> **WHAT THIS TASK INVOLVES**: How many lines of the material below contain the string "coordinates"? Reply with the number alone.

## START DATASET RECORDS

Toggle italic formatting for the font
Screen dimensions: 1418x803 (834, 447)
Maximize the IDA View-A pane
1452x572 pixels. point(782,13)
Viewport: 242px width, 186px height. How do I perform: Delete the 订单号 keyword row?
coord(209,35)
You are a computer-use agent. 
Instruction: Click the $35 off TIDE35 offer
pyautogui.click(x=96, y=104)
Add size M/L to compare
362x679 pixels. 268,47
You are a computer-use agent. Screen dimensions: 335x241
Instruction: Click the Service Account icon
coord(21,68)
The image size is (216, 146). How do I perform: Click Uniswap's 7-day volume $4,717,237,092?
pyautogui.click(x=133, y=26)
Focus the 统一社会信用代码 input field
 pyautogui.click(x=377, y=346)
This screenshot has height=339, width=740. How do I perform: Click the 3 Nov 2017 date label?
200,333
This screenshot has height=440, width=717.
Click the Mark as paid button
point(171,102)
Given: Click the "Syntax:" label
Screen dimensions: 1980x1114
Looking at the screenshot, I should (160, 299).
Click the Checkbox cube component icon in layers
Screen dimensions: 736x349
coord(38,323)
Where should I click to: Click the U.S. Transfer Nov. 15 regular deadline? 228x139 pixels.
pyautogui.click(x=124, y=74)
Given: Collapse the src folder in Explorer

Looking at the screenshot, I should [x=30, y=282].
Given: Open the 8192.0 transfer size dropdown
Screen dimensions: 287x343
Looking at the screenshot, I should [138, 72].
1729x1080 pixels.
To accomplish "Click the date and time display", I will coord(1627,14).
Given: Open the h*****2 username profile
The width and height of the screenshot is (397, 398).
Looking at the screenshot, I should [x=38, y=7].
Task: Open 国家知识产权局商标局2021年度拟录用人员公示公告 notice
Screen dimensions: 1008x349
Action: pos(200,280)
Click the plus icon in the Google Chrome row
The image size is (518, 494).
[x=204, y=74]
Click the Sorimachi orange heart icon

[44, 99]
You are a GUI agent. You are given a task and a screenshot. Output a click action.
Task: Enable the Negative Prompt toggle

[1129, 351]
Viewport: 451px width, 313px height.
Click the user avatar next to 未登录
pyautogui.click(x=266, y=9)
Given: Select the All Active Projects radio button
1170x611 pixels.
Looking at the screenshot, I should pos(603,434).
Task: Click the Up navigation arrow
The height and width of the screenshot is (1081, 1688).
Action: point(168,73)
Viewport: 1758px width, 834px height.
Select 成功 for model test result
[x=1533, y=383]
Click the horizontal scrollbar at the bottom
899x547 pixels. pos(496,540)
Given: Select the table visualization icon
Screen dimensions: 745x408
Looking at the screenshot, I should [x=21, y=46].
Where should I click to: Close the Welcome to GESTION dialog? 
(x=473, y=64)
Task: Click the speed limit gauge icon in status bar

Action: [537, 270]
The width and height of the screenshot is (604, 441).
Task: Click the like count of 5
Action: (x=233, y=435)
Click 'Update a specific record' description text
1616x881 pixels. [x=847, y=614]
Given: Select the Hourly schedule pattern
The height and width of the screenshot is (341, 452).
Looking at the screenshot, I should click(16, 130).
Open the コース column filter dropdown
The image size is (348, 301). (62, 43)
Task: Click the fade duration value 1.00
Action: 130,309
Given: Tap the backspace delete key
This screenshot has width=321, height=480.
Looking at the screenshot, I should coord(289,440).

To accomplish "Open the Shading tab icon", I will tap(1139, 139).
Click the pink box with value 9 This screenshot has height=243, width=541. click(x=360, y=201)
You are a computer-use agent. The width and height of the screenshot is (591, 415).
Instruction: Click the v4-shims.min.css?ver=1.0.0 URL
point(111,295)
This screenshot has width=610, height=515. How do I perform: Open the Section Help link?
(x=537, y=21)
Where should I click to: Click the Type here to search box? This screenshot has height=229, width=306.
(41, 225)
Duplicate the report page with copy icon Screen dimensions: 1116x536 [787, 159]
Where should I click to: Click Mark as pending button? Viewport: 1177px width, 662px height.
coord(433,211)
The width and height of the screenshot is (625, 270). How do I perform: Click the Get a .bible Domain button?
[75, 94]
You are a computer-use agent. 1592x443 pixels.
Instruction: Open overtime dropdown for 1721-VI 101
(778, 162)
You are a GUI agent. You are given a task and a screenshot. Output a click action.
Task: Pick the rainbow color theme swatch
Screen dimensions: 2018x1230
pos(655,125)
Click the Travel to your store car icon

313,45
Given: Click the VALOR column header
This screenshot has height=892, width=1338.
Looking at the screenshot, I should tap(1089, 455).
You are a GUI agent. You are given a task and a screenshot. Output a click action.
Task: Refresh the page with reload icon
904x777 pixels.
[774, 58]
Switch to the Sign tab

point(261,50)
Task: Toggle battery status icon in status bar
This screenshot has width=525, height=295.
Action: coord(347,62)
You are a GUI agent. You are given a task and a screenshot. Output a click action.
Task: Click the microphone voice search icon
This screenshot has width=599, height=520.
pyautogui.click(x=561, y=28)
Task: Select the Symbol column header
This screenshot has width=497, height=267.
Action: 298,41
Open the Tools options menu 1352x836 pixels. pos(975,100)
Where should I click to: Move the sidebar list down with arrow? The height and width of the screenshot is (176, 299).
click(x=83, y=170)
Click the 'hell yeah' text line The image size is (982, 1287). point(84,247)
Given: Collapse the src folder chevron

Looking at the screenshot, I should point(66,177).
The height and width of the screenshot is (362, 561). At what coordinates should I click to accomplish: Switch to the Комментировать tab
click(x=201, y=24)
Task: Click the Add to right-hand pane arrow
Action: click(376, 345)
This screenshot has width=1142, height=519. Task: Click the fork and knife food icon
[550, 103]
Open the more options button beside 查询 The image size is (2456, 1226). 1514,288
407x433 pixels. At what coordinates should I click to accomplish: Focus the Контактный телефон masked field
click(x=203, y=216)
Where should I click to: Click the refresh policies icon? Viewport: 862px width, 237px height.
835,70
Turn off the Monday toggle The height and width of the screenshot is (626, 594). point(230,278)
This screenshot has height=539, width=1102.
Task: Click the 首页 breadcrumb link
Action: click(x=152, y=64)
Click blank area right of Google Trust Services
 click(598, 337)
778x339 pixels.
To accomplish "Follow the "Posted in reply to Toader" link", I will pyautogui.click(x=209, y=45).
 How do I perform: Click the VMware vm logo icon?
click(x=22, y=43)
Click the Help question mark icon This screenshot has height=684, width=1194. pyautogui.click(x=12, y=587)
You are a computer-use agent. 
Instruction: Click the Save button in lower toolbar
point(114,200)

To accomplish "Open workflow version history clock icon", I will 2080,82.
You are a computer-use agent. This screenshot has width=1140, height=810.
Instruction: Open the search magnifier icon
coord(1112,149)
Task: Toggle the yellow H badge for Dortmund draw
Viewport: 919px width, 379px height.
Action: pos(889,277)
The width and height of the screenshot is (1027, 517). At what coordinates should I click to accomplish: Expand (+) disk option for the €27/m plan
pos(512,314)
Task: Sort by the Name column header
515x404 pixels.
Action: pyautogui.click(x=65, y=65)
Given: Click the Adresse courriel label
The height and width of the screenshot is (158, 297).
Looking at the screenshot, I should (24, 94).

## END DATASET RECORDS

> **COMPLETE RESPONSE**: 3